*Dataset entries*
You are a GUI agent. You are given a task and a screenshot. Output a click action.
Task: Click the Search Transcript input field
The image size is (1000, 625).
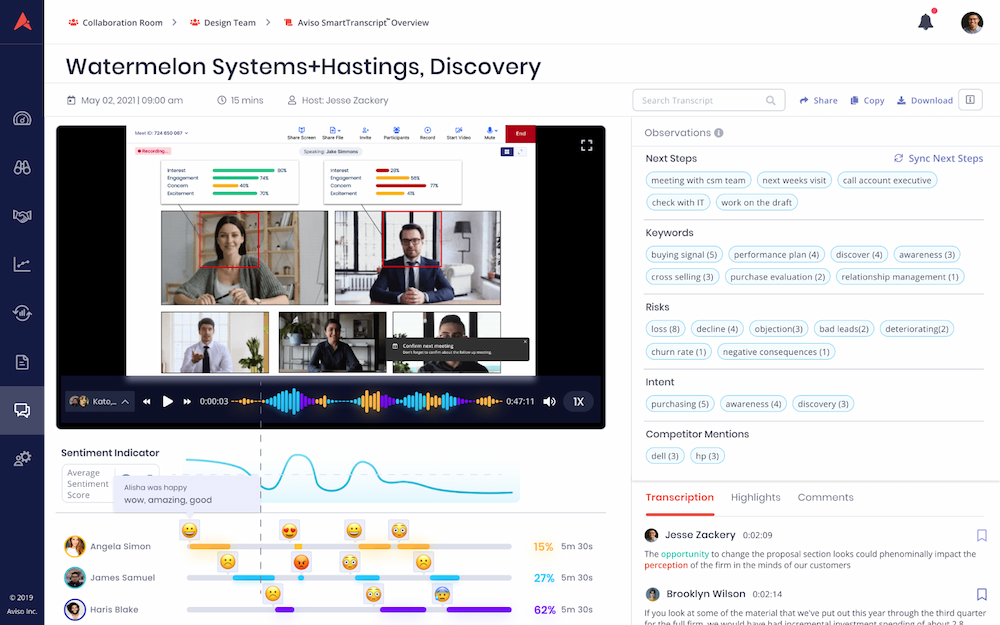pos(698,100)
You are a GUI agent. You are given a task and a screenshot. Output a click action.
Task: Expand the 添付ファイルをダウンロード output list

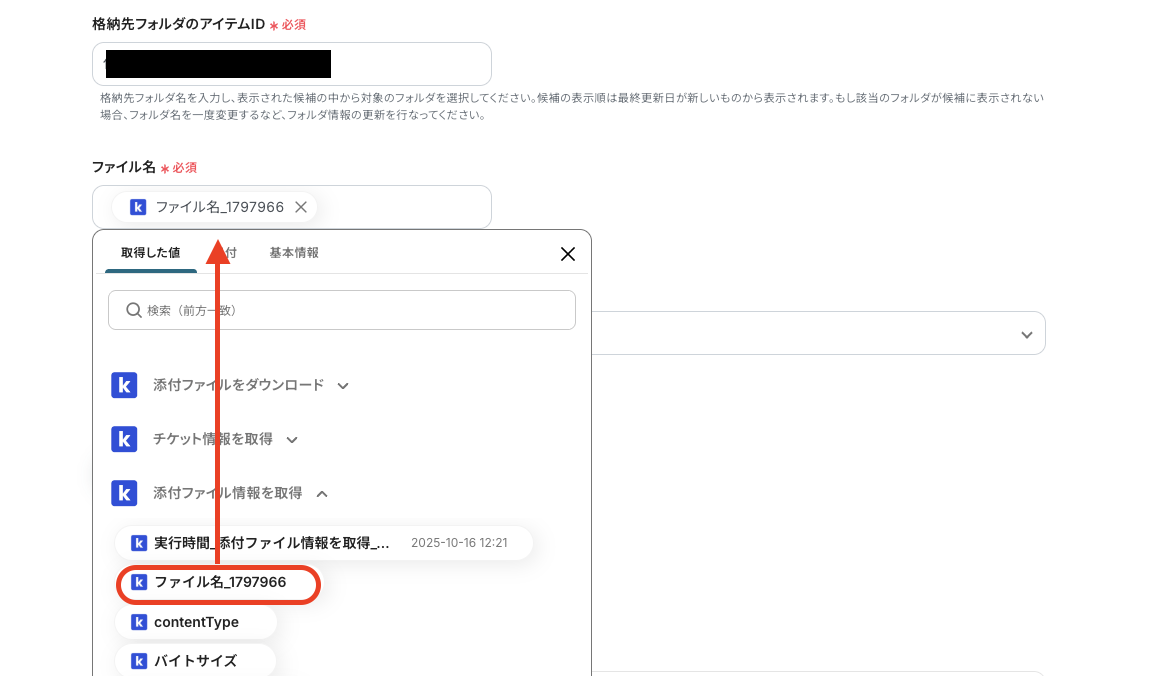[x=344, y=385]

*Exercise*
Restate word for word the lines running from the one with "The image size is (1000, 625)." to the end of the entries; pictures are to be left out.

*Task solution*
The image size is (1000, 625).
pos(698,100)
You are a GUI agent. You are given a task and a screenshot. Output a click action.
Task: Expand the 添付ファイルをダウンロード output list

[x=344, y=385]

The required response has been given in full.